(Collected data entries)
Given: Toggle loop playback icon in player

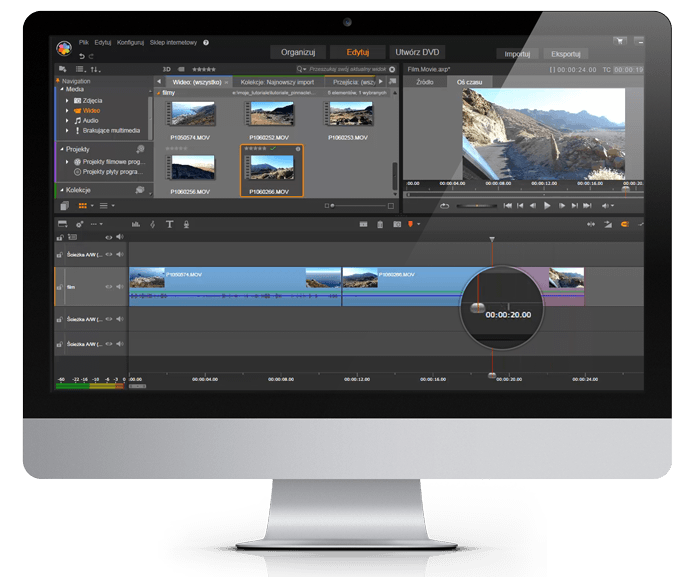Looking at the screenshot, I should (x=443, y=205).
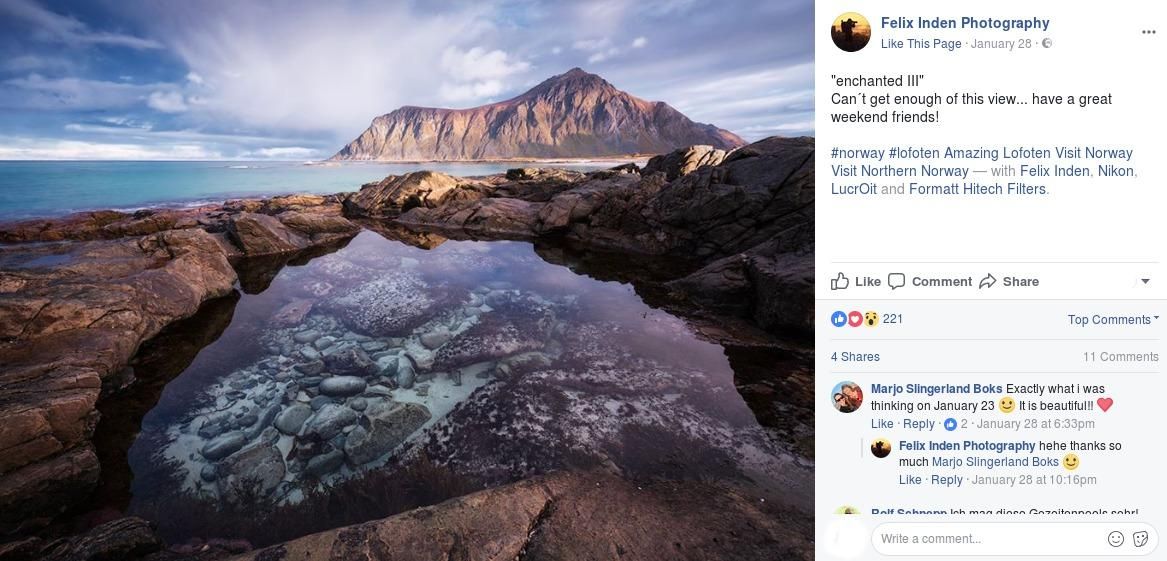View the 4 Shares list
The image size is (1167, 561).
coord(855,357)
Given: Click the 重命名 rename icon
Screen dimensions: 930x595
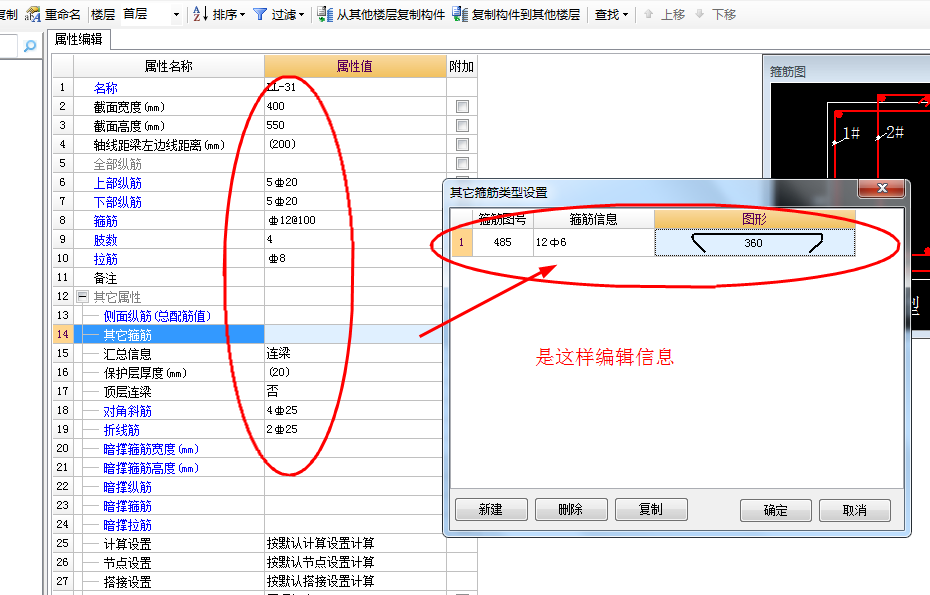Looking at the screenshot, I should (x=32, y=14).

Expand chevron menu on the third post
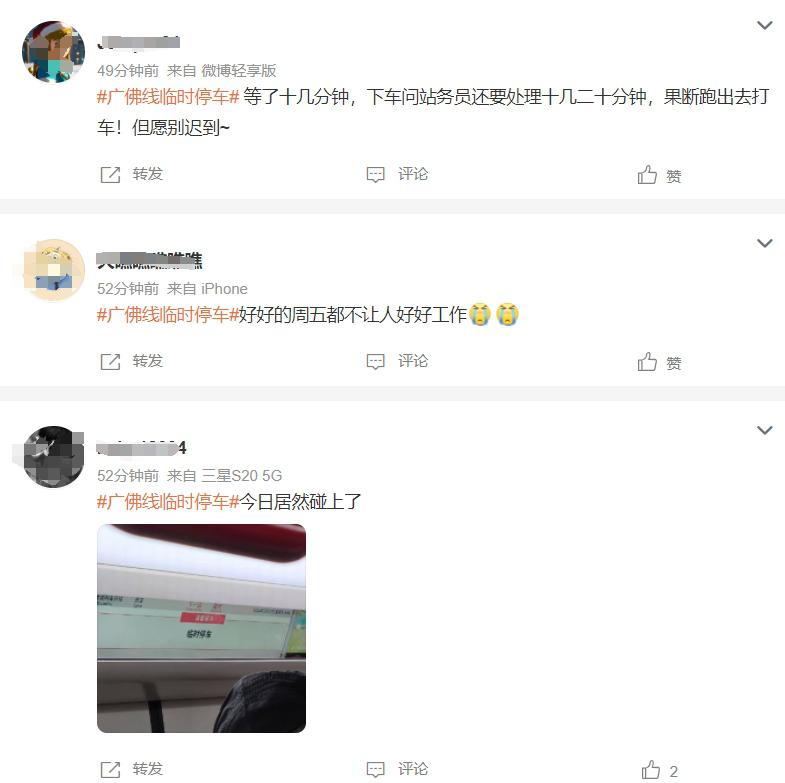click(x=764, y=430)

Task objective ▸
Would you mind returning each entry above word for word, skipping the images?

Task answer ▸
Given: Toggle loop playback icon in player

Looking at the screenshot, I should (x=443, y=205).
View the 4 Shares list
The image size is (1167, 561).
coord(855,357)
Given: Click the 重命名 rename icon
Screen dimensions: 930x595
Looking at the screenshot, I should (x=32, y=14).

Expand chevron menu on the third post
click(x=764, y=430)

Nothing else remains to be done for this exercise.